┌──

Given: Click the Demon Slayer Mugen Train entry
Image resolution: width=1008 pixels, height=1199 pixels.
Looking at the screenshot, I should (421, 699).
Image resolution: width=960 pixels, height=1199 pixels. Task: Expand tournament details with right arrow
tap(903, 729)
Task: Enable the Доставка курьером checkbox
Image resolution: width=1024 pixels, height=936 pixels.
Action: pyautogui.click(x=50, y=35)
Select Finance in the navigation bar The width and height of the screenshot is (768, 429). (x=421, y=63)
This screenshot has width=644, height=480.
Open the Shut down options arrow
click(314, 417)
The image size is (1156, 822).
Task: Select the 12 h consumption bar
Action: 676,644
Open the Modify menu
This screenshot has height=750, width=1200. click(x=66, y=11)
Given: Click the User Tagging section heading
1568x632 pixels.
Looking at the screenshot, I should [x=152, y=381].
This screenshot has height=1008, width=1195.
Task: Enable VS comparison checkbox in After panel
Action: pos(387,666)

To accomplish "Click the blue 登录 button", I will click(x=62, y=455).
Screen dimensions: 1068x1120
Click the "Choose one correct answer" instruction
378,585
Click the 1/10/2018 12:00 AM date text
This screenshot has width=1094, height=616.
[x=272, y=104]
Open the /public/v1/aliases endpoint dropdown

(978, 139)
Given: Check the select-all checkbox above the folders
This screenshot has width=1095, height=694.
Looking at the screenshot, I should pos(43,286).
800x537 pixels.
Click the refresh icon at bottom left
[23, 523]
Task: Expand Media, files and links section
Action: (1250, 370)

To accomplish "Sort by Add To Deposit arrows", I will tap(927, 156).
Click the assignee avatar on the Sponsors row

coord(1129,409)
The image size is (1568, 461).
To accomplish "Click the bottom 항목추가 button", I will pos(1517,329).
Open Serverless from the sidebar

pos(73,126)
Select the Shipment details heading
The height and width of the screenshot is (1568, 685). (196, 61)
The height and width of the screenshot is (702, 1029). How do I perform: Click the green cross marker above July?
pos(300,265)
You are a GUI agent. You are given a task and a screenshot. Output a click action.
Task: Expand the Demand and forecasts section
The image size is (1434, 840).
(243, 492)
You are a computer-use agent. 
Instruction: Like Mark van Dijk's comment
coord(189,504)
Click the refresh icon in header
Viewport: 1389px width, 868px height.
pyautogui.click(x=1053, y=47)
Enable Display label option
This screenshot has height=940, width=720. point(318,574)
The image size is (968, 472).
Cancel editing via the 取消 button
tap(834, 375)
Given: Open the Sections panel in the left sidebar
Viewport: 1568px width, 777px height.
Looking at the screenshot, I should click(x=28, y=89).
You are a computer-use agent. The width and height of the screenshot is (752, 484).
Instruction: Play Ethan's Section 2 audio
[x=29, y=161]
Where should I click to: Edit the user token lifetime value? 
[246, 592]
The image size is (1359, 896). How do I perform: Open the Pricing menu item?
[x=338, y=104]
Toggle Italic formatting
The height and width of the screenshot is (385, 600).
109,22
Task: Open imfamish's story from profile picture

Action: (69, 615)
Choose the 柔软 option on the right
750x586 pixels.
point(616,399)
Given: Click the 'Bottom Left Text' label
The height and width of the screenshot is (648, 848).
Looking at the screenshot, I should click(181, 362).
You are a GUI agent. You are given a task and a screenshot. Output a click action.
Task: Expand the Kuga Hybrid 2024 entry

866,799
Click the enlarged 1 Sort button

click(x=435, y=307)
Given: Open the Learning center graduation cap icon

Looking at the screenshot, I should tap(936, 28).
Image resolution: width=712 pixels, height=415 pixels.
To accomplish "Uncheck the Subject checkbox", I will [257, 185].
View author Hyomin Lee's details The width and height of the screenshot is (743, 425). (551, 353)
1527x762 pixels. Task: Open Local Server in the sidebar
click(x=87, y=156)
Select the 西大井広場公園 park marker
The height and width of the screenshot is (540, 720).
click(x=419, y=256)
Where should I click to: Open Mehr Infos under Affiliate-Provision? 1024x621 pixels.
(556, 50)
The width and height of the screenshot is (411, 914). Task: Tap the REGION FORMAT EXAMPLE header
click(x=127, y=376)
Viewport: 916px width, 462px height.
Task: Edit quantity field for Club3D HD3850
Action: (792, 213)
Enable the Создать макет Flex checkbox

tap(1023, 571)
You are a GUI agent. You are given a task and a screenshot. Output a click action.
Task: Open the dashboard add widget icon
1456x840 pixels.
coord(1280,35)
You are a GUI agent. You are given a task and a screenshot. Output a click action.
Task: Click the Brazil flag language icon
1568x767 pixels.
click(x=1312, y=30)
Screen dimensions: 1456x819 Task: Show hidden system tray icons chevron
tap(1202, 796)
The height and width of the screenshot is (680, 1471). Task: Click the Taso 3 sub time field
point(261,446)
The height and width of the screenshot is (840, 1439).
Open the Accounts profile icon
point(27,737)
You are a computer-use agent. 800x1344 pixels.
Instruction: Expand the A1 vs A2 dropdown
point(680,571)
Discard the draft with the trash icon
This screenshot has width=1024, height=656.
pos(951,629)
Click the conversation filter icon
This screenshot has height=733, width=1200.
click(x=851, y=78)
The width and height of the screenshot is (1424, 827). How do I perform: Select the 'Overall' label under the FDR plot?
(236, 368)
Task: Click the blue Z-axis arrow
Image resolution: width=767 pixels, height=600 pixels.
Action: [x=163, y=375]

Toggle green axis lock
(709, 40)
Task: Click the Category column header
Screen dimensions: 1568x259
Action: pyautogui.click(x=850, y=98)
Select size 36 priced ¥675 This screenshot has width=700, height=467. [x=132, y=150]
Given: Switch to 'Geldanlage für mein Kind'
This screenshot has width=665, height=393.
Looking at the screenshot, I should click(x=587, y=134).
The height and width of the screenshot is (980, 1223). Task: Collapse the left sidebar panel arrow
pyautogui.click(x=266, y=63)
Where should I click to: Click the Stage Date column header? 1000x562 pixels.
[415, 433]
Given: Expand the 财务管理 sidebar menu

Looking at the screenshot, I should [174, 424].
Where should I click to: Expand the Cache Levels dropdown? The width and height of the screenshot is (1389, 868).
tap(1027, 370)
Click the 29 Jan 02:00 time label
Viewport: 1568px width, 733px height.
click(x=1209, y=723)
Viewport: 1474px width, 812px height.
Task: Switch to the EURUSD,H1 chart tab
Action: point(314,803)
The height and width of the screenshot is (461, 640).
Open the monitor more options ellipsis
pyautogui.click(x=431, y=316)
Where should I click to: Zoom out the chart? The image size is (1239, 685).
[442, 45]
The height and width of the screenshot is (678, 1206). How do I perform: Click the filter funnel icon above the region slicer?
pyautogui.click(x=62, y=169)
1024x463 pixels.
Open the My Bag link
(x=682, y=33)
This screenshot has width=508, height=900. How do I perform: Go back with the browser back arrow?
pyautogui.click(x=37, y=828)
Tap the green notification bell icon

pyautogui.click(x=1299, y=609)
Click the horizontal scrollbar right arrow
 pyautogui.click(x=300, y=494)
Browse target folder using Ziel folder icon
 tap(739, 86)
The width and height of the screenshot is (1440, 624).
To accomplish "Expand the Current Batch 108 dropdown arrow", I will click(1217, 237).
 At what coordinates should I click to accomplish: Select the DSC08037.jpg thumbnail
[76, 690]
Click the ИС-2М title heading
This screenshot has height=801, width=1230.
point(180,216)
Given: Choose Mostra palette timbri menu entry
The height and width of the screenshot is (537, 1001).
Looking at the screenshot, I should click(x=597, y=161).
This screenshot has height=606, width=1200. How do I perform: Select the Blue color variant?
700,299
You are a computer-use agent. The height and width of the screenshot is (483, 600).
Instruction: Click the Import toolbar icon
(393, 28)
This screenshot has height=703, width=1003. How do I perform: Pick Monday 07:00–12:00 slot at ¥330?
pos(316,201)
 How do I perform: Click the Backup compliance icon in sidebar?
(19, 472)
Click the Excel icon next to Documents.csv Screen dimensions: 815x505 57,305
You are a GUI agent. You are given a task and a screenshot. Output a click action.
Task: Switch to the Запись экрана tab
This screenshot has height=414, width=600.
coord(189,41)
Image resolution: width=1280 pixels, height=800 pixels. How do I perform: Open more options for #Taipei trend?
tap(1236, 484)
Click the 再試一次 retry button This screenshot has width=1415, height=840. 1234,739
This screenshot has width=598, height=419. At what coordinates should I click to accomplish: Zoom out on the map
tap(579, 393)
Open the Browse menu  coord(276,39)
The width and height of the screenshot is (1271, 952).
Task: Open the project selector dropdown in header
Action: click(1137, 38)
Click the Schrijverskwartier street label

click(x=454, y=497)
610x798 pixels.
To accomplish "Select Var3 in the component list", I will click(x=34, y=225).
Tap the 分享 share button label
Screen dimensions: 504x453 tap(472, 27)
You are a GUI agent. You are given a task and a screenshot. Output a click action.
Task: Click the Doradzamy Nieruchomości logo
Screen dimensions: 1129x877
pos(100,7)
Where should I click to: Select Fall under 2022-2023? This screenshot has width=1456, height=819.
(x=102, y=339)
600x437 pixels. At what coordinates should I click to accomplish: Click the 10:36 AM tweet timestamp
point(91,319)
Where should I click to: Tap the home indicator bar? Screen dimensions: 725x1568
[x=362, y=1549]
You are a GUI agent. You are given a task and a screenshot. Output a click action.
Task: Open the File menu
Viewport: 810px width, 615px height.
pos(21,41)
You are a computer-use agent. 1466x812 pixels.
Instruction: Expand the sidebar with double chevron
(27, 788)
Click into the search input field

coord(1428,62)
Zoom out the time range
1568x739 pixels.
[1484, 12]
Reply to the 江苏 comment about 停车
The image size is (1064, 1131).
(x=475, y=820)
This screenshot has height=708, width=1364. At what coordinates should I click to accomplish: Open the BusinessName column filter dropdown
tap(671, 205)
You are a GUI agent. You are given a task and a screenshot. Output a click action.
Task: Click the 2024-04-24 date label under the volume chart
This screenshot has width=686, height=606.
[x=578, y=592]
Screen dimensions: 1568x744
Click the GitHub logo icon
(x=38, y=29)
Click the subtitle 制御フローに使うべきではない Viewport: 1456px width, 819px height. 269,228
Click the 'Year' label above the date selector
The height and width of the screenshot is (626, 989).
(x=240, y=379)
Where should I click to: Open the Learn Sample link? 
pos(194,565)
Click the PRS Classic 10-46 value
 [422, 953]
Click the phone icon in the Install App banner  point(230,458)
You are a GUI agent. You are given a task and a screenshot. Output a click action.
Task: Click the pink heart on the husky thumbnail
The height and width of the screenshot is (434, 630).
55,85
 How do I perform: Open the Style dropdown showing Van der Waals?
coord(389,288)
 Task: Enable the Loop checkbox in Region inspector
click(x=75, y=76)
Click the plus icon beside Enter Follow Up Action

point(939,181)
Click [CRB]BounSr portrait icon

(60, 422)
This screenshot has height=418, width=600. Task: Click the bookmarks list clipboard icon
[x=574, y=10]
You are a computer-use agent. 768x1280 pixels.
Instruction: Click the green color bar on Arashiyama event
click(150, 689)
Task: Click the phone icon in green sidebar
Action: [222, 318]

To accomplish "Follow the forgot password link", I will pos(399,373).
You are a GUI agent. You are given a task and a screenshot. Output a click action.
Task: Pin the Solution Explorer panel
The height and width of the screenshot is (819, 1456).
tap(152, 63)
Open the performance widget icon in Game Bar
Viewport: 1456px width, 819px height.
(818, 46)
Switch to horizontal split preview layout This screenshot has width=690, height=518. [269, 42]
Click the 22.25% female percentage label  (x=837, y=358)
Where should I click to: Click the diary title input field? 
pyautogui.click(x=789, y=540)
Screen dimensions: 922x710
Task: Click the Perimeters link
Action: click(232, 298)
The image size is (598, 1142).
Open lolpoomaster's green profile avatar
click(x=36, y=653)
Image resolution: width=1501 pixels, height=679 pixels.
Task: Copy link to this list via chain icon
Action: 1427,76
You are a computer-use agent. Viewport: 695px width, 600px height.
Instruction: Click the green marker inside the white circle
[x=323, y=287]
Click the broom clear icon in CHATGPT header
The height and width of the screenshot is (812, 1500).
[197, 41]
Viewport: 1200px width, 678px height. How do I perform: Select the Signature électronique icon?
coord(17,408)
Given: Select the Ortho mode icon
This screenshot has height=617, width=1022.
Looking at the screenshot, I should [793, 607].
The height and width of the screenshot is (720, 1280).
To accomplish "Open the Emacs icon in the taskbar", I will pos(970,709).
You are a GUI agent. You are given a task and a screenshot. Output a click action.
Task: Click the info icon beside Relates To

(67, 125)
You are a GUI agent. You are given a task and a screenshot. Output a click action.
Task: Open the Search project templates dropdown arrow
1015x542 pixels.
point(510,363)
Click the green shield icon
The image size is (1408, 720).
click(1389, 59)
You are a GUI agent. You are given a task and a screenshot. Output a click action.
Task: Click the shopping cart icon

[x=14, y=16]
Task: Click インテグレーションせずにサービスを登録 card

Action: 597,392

└──

# Directions
Retype the rows starting at the line containing "Tap the green notification bell icon" and ending at the line containing "point(180,216)", both included, and no others.

# Result
Tap the green notification bell icon

pyautogui.click(x=1299, y=609)
Click the horizontal scrollbar right arrow
 pyautogui.click(x=300, y=494)
Browse target folder using Ziel folder icon
 tap(739, 86)
The width and height of the screenshot is (1440, 624).
To accomplish "Expand the Current Batch 108 dropdown arrow", I will click(1217, 237).
 At what coordinates should I click to accomplish: Select the DSC08037.jpg thumbnail
[76, 690]
Click the ИС-2М title heading
This screenshot has height=801, width=1230.
point(180,216)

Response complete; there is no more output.